• Records shown:
......

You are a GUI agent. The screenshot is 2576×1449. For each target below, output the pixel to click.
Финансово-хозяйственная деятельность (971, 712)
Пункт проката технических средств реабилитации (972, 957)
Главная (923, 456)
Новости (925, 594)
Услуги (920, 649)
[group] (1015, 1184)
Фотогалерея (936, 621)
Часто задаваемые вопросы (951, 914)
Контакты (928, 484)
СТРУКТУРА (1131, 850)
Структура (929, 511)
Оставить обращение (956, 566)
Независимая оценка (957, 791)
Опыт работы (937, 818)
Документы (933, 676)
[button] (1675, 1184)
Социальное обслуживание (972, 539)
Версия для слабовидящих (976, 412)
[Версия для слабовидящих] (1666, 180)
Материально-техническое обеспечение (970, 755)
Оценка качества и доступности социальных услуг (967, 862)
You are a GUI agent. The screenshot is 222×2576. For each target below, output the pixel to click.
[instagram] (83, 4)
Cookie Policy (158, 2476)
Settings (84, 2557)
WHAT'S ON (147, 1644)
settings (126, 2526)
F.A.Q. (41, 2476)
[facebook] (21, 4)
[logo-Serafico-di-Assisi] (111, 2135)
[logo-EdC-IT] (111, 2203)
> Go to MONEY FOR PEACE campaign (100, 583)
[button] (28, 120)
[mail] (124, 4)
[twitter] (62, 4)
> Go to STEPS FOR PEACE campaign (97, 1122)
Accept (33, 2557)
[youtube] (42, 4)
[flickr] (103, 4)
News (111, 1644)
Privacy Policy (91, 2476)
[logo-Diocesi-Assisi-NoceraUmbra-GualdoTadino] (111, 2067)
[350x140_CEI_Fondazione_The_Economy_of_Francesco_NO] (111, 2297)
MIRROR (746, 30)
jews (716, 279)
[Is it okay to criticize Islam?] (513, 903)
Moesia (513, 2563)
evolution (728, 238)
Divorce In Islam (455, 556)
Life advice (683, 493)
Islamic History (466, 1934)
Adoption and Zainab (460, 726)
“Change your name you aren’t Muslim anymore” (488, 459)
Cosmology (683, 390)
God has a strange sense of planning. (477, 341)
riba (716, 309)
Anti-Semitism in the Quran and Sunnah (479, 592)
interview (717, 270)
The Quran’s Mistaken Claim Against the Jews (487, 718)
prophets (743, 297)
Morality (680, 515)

......

• What you should do:
Write every record out again, letter for letter.

• Completed exercise:
You are a GUI agent. The screenshot is 2576×1449. For each target below, output the pixel to click.
Финансово-хозяйственная деятельность (971, 712)
Пункт проката технических средств реабилитации (972, 957)
Главная (923, 456)
Новости (925, 594)
Услуги (920, 649)
[group] (1015, 1184)
Фотогалерея (936, 621)
Часто задаваемые вопросы (951, 914)
Контакты (928, 484)
СТРУКТУРА (1131, 850)
Структура (929, 511)
Оставить обращение (956, 566)
Независимая оценка (957, 791)
Опыт работы (937, 818)
Документы (933, 676)
[button] (1675, 1184)
Социальное обслуживание (972, 539)
Версия для слабовидящих (976, 412)
[Версия для слабовидящих] (1666, 180)
Материально-техническое обеспечение (970, 755)
Оценка качества и доступности социальных услуг (967, 862)
You are a GUI agent. The screenshot is 222×2576. For each target below, output the pixel to click.
[instagram] (83, 4)
Cookie Policy (158, 2476)
Settings (84, 2557)
WHAT'S ON (147, 1644)
settings (126, 2526)
F.A.Q. (41, 2476)
[facebook] (21, 4)
[logo-Serafico-di-Assisi] (111, 2135)
[logo-EdC-IT] (111, 2203)
> Go to MONEY FOR PEACE campaign (100, 583)
[button] (28, 120)
[mail] (124, 4)
[twitter] (62, 4)
> Go to STEPS FOR PEACE campaign (97, 1122)
Accept (33, 2557)
[youtube] (42, 4)
[flickr] (103, 4)
News (111, 1644)
Privacy Policy (91, 2476)
[logo-Diocesi-Assisi-NoceraUmbra-GualdoTadino] (111, 2067)
[350x140_CEI_Fondazione_The_Economy_of_Francesco_NO] (111, 2297)
MIRROR (746, 30)
jews (716, 279)
[Is it okay to criticize Islam?] (513, 903)
Moesia (513, 2563)
evolution (728, 238)
Divorce In Islam (455, 556)
Life advice (683, 493)
Islamic History (466, 1934)
Adoption and Zainab (460, 726)
“Change your name you aren’t Muslim anymore” (488, 459)
Cosmology (683, 390)
God has a strange sense of planning. (477, 341)
riba (716, 309)
Anti-Semitism in the Quran and Sunnah (479, 592)
interview (717, 270)
The Quran’s Mistaken Claim Against the Jews (487, 718)
prophets (743, 297)
Morality (680, 515)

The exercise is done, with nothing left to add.